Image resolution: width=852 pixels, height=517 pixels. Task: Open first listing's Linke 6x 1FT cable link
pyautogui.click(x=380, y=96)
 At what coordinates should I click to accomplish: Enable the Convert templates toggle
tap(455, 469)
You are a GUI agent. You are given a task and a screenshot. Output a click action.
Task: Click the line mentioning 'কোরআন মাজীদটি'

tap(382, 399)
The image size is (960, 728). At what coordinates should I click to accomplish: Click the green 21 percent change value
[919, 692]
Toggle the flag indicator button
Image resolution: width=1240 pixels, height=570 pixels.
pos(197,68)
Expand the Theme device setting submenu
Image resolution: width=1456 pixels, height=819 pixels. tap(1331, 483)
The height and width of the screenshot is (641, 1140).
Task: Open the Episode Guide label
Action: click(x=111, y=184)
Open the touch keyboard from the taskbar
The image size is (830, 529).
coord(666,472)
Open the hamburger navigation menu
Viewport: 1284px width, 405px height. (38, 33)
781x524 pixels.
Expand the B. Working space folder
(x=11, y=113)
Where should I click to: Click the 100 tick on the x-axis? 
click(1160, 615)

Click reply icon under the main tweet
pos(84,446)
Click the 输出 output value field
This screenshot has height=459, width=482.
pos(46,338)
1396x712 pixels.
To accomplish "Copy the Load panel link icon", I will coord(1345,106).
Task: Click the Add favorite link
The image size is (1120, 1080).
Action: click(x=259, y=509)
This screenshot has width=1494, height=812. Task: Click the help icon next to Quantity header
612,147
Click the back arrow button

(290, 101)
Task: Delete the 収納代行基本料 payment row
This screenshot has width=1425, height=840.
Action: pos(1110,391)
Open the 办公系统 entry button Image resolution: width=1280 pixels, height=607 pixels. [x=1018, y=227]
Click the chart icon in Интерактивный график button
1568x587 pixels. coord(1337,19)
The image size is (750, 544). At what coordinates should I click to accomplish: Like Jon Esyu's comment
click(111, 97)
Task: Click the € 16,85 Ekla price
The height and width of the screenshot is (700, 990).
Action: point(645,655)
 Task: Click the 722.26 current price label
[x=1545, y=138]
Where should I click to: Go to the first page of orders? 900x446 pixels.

**Problem description:** Look above for the line containing "781x524 pixels.". Output from there through the line containing "Open the 办公系统", exactly and inclusively.

**Written response:**
781x524 pixels.
Expand the B. Working space folder
(x=11, y=113)
Where should I click to: Click the 100 tick on the x-axis? 
click(1160, 615)

Click reply icon under the main tweet
pos(84,446)
Click the 输出 output value field
This screenshot has height=459, width=482.
pos(46,338)
1396x712 pixels.
To accomplish "Copy the Load panel link icon", I will coord(1345,106).
Task: Click the Add favorite link
The image size is (1120, 1080).
Action: click(x=259, y=509)
This screenshot has width=1494, height=812. Task: Click the help icon next to Quantity header
612,147
Click the back arrow button

(290, 101)
Task: Delete the 収納代行基本料 payment row
This screenshot has width=1425, height=840.
Action: pos(1110,391)
Open the 办公系统 entry button Image resolution: width=1280 pixels, height=607 pixels. [x=1018, y=227]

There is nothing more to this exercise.